- **EXERCISE REQUIREMENTS**
Rewrite all the entries below, replacing "computer-use agent" with "desktop assistant" and leaving the rest unchanged.

- **DATA LISTING**
**********
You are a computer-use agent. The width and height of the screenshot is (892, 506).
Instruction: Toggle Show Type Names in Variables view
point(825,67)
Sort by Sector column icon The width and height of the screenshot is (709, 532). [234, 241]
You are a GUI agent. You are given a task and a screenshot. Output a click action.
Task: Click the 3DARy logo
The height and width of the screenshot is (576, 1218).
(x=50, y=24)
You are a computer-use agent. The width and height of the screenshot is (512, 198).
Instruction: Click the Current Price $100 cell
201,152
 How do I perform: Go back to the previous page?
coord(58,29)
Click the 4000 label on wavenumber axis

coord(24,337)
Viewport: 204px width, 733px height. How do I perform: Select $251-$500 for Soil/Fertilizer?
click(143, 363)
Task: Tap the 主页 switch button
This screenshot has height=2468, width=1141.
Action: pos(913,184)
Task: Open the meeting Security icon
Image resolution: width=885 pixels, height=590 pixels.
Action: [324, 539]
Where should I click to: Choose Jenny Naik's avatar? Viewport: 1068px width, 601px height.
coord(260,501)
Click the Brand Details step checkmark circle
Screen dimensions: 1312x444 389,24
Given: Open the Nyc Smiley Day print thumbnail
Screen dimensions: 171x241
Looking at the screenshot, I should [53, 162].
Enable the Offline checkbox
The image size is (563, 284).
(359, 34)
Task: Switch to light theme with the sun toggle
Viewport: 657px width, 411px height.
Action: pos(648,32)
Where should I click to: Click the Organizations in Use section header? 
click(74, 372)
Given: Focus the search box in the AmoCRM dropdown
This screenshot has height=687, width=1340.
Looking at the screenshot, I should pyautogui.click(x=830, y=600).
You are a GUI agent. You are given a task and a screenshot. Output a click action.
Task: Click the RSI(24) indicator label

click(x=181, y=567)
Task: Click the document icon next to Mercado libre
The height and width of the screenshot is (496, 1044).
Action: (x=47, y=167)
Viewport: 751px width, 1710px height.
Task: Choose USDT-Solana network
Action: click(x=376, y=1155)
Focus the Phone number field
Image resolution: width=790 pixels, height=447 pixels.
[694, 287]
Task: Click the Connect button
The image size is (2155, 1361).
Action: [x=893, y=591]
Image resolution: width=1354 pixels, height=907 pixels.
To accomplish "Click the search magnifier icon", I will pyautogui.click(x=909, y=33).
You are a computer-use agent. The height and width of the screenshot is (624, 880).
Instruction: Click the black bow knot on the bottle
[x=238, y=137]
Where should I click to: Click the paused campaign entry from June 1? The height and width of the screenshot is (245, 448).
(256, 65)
**********
- **TASK RESULT**
You are a desktop assistant. The width and height of the screenshot is (892, 506).
Instruction: Toggle Show Type Names in Variables view
point(825,67)
Sort by Sector column icon The width and height of the screenshot is (709, 532). [234, 241]
You are a GUI agent. You are given a task and a screenshot. Output a click action.
Task: Click the 3DARy logo
The height and width of the screenshot is (576, 1218).
(x=50, y=24)
You are a desktop assistant. The width and height of the screenshot is (512, 198).
Instruction: Click the Current Price $100 cell
201,152
 How do I perform: Go back to the previous page?
coord(58,29)
Click the 4000 label on wavenumber axis

coord(24,337)
Viewport: 204px width, 733px height. How do I perform: Select $251-$500 for Soil/Fertilizer?
click(143, 363)
Task: Tap the 主页 switch button
This screenshot has height=2468, width=1141.
Action: pos(913,184)
Task: Open the meeting Security icon
Image resolution: width=885 pixels, height=590 pixels.
Action: [324, 539]
Where should I click to: Choose Jenny Naik's avatar? Viewport: 1068px width, 601px height.
coord(260,501)
Click the Brand Details step checkmark circle
Screen dimensions: 1312x444 389,24
Given: Open the Nyc Smiley Day print thumbnail
Screen dimensions: 171x241
Looking at the screenshot, I should [53, 162].
Enable the Offline checkbox
The image size is (563, 284).
(359, 34)
Task: Switch to light theme with the sun toggle
Viewport: 657px width, 411px height.
Action: pos(648,32)
Where should I click to: Click the Organizations in Use section header? 
click(74, 372)
Given: Focus the search box in the AmoCRM dropdown
This screenshot has height=687, width=1340.
Looking at the screenshot, I should pyautogui.click(x=830, y=600).
You are a GUI agent. You are given a task and a screenshot. Output a click action.
Task: Click the RSI(24) indicator label

click(x=181, y=567)
Task: Click the document icon next to Mercado libre
The height and width of the screenshot is (496, 1044).
Action: (x=47, y=167)
Viewport: 751px width, 1710px height.
Task: Choose USDT-Solana network
Action: click(x=376, y=1155)
Focus the Phone number field
Image resolution: width=790 pixels, height=447 pixels.
[694, 287]
Task: Click the Connect button
The image size is (2155, 1361).
Action: [x=893, y=591]
Image resolution: width=1354 pixels, height=907 pixels.
To accomplish "Click the search magnifier icon", I will pyautogui.click(x=909, y=33).
You are a desktop assistant. The height and width of the screenshot is (624, 880).
Instruction: Click the black bow knot on the bottle
[x=238, y=137]
Where should I click to: Click the paused campaign entry from June 1? The height and width of the screenshot is (245, 448).
(256, 65)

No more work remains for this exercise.